▶ _Task to complete_:
Which lines of the records below contain the word "value"? Show each one.

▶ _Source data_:
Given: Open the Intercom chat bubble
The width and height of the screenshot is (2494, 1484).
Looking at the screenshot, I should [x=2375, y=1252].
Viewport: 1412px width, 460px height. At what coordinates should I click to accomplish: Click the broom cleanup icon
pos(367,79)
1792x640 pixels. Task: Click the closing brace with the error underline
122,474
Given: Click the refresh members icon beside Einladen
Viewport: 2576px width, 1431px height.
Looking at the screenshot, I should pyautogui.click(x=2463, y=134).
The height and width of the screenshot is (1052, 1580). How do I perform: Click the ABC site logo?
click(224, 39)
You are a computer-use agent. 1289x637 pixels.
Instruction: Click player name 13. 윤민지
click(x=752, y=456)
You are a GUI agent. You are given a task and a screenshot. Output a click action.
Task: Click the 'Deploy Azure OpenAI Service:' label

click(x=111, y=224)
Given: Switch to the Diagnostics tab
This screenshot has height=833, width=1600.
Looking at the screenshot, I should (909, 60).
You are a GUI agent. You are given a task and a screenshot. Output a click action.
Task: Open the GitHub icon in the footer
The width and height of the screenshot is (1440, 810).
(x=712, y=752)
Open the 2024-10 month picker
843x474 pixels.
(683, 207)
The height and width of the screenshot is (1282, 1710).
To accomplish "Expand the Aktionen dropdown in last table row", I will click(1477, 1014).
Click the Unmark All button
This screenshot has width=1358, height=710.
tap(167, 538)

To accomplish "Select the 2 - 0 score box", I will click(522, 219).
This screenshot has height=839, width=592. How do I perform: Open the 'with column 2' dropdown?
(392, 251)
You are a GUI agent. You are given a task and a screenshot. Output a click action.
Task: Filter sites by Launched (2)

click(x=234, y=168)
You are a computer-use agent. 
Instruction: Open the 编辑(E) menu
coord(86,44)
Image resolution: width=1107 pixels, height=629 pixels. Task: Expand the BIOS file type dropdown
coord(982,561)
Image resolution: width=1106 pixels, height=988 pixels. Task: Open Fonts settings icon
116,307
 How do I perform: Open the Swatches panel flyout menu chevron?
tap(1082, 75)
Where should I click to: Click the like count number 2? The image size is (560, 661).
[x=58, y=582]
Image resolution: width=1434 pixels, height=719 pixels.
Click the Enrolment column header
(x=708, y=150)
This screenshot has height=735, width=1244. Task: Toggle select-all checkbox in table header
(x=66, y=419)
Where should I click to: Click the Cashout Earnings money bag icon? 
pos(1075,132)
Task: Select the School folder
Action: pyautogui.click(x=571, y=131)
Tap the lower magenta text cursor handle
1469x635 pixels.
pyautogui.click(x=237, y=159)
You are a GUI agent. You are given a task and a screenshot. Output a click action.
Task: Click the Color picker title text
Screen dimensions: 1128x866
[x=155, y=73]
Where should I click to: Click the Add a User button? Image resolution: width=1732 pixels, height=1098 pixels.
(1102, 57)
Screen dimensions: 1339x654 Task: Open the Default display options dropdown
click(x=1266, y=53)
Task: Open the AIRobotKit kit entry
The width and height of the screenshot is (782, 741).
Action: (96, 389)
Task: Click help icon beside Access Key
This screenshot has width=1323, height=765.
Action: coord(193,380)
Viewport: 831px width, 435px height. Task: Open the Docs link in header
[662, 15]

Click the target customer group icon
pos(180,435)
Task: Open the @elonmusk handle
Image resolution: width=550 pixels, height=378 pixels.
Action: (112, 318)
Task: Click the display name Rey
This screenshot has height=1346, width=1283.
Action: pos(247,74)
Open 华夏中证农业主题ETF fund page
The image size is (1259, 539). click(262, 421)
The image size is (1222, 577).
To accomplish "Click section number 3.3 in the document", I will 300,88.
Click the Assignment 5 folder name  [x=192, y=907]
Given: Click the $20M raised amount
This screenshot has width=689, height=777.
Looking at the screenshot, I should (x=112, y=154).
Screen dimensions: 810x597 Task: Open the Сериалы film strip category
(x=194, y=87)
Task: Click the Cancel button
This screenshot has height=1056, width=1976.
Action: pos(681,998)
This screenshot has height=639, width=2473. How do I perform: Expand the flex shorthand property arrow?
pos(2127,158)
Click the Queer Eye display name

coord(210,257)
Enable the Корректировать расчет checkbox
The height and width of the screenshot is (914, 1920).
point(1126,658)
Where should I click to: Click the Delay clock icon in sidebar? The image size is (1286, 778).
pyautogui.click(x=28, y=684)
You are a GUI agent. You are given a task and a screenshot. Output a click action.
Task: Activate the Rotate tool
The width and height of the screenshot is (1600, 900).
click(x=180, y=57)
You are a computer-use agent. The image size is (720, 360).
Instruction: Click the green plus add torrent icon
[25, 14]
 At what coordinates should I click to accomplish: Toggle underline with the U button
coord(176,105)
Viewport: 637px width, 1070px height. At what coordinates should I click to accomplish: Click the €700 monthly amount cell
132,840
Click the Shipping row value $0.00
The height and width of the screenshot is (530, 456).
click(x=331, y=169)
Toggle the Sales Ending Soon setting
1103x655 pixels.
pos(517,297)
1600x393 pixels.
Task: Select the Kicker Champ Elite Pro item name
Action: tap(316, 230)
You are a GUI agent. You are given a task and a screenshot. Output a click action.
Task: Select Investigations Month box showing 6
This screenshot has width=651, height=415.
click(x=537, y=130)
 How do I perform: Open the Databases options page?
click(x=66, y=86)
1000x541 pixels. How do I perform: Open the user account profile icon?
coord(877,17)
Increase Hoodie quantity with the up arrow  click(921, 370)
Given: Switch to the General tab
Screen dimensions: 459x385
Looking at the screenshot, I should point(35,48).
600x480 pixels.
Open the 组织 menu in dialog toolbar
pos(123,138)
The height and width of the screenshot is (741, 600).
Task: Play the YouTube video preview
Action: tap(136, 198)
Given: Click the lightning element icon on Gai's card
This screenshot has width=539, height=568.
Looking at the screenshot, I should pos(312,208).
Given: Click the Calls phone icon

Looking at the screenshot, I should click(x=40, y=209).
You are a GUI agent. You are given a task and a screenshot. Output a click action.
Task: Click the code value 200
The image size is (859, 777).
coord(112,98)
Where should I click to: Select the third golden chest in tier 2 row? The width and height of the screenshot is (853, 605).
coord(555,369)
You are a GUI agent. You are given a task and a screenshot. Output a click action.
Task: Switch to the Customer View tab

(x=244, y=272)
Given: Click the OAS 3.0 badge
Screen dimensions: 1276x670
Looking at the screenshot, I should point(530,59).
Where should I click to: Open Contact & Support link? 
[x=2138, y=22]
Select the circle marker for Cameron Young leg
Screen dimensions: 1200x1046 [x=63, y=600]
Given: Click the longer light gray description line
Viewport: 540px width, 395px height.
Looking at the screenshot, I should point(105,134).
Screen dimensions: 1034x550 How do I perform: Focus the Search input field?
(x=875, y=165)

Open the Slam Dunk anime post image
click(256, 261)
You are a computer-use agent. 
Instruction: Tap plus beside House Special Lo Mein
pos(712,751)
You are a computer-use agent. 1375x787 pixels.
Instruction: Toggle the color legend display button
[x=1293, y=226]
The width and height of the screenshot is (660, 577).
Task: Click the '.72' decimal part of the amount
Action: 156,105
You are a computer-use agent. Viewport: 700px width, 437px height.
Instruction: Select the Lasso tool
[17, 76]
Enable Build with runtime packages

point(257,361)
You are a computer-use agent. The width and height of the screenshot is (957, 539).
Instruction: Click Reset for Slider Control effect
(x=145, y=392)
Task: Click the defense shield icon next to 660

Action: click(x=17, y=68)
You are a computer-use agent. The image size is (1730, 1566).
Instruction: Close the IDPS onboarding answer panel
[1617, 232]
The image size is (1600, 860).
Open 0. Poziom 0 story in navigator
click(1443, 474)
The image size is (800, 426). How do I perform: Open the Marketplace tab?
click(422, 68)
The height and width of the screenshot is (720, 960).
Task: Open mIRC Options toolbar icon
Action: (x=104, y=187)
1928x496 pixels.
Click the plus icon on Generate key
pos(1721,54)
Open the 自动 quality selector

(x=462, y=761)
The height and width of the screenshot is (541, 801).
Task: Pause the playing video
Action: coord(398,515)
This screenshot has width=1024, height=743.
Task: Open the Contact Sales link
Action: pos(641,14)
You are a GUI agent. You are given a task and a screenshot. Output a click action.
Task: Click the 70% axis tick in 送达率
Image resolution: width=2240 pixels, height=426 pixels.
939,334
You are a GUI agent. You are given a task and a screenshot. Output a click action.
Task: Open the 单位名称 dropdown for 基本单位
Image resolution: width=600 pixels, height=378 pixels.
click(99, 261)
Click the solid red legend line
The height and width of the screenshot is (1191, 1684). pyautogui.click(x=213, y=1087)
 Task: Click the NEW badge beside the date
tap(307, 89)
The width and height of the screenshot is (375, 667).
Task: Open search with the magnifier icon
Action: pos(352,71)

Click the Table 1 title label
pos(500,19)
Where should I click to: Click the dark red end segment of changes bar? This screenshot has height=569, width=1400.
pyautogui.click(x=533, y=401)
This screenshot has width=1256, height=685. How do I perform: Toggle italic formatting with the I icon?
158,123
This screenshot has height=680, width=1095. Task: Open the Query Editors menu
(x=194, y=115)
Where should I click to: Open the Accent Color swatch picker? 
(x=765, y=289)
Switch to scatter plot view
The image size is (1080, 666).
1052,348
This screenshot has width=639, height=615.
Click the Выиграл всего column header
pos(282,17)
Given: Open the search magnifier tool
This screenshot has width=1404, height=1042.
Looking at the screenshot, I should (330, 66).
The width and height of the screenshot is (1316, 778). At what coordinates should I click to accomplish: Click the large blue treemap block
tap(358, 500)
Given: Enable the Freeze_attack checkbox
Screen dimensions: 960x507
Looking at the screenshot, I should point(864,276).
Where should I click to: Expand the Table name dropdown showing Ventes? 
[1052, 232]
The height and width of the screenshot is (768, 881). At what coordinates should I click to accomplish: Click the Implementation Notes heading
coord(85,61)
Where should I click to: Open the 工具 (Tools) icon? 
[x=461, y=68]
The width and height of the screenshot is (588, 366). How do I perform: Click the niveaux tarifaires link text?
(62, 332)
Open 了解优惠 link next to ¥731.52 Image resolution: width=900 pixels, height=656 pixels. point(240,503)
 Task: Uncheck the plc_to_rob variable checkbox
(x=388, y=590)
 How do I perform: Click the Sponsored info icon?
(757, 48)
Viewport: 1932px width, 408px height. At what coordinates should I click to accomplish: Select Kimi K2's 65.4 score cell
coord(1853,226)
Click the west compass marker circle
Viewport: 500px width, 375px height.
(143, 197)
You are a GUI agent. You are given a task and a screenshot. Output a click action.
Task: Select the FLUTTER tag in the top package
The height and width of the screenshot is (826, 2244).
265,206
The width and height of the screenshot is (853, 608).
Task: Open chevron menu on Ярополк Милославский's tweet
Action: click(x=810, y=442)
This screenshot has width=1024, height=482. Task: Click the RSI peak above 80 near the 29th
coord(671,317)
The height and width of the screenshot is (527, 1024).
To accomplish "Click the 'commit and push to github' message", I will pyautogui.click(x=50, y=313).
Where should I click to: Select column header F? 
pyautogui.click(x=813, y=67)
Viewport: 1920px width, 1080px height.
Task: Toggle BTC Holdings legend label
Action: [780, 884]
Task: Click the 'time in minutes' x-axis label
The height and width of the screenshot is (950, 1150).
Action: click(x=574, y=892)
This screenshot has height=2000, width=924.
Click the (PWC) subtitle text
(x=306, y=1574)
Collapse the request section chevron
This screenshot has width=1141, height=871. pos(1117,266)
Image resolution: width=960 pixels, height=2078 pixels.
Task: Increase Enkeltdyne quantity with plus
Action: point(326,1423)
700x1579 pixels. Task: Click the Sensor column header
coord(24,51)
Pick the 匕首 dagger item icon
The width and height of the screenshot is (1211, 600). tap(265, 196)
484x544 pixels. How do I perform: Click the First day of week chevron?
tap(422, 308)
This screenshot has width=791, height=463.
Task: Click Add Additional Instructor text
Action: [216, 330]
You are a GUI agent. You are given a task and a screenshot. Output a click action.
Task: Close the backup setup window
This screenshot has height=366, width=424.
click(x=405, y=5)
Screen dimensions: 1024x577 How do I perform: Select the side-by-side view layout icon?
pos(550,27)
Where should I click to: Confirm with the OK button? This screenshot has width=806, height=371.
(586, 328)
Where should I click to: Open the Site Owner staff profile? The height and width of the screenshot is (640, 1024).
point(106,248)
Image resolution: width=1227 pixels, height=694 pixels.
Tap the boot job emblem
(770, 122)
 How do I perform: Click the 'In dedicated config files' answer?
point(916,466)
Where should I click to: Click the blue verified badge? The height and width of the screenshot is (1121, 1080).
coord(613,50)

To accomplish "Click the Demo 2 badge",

▶ _Solution to this exercise_:
Click the Shipping row value $0.00
Task: Click the code value 200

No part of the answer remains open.